BEGIN Data supplied

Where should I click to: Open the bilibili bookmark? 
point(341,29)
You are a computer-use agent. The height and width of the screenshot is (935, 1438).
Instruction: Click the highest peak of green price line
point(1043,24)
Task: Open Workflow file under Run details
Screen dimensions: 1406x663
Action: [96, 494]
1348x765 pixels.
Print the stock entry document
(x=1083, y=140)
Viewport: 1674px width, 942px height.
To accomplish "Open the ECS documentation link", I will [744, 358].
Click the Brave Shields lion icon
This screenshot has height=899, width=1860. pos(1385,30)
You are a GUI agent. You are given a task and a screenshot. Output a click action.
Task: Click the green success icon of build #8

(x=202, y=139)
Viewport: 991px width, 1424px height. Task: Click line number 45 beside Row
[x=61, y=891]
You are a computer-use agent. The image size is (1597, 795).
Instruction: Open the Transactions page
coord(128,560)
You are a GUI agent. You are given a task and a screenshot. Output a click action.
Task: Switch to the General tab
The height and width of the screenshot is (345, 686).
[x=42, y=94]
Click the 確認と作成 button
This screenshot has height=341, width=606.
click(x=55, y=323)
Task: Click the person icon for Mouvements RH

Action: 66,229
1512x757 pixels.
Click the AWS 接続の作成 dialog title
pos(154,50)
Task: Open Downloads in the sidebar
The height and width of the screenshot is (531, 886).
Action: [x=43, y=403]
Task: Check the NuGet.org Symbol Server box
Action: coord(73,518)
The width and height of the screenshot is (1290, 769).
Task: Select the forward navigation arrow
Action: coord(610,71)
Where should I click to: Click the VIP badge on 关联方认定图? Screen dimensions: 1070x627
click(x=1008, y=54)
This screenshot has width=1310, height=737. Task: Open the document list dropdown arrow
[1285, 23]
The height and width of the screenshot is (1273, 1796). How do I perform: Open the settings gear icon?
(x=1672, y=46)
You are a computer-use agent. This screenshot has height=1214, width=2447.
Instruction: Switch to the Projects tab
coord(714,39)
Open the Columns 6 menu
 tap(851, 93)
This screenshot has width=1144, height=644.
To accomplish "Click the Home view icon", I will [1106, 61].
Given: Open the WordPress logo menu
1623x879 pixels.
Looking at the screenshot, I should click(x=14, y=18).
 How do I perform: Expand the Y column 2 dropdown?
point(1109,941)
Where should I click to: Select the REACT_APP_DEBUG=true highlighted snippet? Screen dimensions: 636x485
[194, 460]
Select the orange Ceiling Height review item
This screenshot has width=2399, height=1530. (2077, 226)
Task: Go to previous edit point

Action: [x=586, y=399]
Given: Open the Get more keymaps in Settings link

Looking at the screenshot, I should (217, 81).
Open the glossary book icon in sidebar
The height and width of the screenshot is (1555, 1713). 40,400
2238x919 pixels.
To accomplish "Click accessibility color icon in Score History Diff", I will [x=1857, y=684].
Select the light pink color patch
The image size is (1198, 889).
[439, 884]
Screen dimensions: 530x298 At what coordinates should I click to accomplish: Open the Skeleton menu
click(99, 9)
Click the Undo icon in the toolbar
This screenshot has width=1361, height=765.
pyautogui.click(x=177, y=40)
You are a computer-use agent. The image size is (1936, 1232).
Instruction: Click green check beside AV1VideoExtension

END Data supplied

The output should be exactly the lines above from the line containing "Task: Click the green" to the line containing "1512x757 pixels.", inclusive, with no other lines.

Task: Click the green success icon of build #8

(x=202, y=139)
Viewport: 991px width, 1424px height. Task: Click line number 45 beside Row
[x=61, y=891]
You are a computer-use agent. The image size is (1597, 795).
Instruction: Open the Transactions page
coord(128,560)
You are a GUI agent. You are given a task and a screenshot. Output a click action.
Task: Switch to the General tab
The height and width of the screenshot is (345, 686).
[x=42, y=94]
Click the 確認と作成 button
This screenshot has height=341, width=606.
click(x=55, y=323)
Task: Click the person icon for Mouvements RH

Action: 66,229
1512x757 pixels.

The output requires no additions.